**Your instructions:** Reproduce the records below word for word.

________________________________________

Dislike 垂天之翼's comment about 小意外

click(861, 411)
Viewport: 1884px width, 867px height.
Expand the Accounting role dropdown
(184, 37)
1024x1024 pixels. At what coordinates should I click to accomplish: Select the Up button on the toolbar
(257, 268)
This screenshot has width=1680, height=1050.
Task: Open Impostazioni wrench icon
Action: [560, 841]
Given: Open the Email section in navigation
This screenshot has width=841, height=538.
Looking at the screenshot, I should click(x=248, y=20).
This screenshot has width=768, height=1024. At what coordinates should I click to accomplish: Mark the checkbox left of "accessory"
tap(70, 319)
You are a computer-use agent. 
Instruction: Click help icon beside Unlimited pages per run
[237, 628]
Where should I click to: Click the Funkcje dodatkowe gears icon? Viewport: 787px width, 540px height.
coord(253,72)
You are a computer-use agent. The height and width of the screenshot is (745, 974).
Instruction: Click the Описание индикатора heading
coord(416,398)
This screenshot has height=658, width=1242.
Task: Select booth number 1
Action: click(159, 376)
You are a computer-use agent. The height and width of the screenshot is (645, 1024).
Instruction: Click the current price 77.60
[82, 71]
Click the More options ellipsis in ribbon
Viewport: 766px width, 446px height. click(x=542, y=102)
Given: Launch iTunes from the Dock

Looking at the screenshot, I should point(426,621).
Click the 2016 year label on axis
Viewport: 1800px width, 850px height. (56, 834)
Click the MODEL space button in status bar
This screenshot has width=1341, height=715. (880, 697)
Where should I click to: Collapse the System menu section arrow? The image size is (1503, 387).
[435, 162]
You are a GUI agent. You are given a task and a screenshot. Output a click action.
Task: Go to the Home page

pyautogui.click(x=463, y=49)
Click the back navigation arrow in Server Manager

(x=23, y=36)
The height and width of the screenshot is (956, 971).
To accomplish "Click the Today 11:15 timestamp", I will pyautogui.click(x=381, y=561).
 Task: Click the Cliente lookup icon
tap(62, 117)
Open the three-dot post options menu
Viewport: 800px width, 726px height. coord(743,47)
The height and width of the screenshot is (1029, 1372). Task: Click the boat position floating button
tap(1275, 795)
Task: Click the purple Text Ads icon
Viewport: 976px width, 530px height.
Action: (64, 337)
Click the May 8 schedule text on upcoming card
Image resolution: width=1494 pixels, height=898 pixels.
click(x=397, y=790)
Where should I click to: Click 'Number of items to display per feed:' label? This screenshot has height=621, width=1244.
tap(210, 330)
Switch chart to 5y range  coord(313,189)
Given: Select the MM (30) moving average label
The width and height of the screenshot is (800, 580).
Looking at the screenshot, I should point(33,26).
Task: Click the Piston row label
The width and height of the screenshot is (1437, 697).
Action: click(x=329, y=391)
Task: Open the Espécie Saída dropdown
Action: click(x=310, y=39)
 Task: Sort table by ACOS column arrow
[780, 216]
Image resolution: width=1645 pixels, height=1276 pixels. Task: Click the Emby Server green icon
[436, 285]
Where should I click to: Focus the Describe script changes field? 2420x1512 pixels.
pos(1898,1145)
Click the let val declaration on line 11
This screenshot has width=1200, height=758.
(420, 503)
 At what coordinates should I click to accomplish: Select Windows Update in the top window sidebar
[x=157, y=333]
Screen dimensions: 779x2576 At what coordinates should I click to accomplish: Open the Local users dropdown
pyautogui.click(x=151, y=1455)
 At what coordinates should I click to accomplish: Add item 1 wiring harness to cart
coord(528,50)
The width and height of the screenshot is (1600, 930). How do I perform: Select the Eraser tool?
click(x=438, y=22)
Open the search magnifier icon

________________________________________

**Task output:**
Dislike 垂天之翼's comment about 小意外

click(861, 411)
Viewport: 1884px width, 867px height.
Expand the Accounting role dropdown
(184, 37)
1024x1024 pixels. At what coordinates should I click to accomplish: Select the Up button on the toolbar
(257, 268)
This screenshot has width=1680, height=1050.
Task: Open Impostazioni wrench icon
Action: [560, 841]
Given: Open the Email section in navigation
This screenshot has width=841, height=538.
Looking at the screenshot, I should click(x=248, y=20).
This screenshot has width=768, height=1024. At what coordinates should I click to accomplish: Mark the checkbox left of "accessory"
tap(70, 319)
You are a computer-use agent. 
Instruction: Click help icon beside Unlimited pages per run
[237, 628]
Where should I click to: Click the Funkcje dodatkowe gears icon? Viewport: 787px width, 540px height.
coord(253,72)
You are a computer-use agent. The height and width of the screenshot is (745, 974).
Instruction: Click the Описание индикатора heading
coord(416,398)
This screenshot has height=658, width=1242.
Task: Select booth number 1
Action: click(159, 376)
You are a computer-use agent. The height and width of the screenshot is (645, 1024).
Instruction: Click the current price 77.60
[82, 71]
Click the More options ellipsis in ribbon
Viewport: 766px width, 446px height. click(x=542, y=102)
Given: Launch iTunes from the Dock

Looking at the screenshot, I should point(426,621).
Click the 2016 year label on axis
Viewport: 1800px width, 850px height. (56, 834)
Click the MODEL space button in status bar
This screenshot has width=1341, height=715. (880, 697)
Where should I click to: Collapse the System menu section arrow? The image size is (1503, 387).
[435, 162]
You are a GUI agent. You are given a task and a screenshot. Output a click action.
Task: Go to the Home page

pyautogui.click(x=463, y=49)
Click the back navigation arrow in Server Manager

(x=23, y=36)
The height and width of the screenshot is (956, 971).
To accomplish "Click the Today 11:15 timestamp", I will pyautogui.click(x=381, y=561).
 Task: Click the Cliente lookup icon
tap(62, 117)
Open the three-dot post options menu
Viewport: 800px width, 726px height. coord(743,47)
The height and width of the screenshot is (1029, 1372). Task: Click the boat position floating button
tap(1275, 795)
Task: Click the purple Text Ads icon
Viewport: 976px width, 530px height.
Action: (64, 337)
Click the May 8 schedule text on upcoming card
Image resolution: width=1494 pixels, height=898 pixels.
click(x=397, y=790)
Where should I click to: Click 'Number of items to display per feed:' label? This screenshot has height=621, width=1244.
tap(210, 330)
Switch chart to 5y range  coord(313,189)
Given: Select the MM (30) moving average label
The width and height of the screenshot is (800, 580).
Looking at the screenshot, I should point(33,26).
Task: Click the Piston row label
The width and height of the screenshot is (1437, 697).
Action: click(x=329, y=391)
Task: Open the Espécie Saída dropdown
Action: click(x=310, y=39)
 Task: Sort table by ACOS column arrow
[780, 216]
Image resolution: width=1645 pixels, height=1276 pixels. Task: Click the Emby Server green icon
[436, 285]
Where should I click to: Focus the Describe script changes field? 2420x1512 pixels.
pos(1898,1145)
Click the let val declaration on line 11
This screenshot has width=1200, height=758.
(420, 503)
 At what coordinates should I click to accomplish: Select Windows Update in the top window sidebar
[x=157, y=333]
Screen dimensions: 779x2576 At what coordinates should I click to accomplish: Open the Local users dropdown
pyautogui.click(x=151, y=1455)
 At what coordinates should I click to accomplish: Add item 1 wiring harness to cart
coord(528,50)
The width and height of the screenshot is (1600, 930). How do I perform: Select the Eraser tool?
click(x=438, y=22)
Open the search magnifier icon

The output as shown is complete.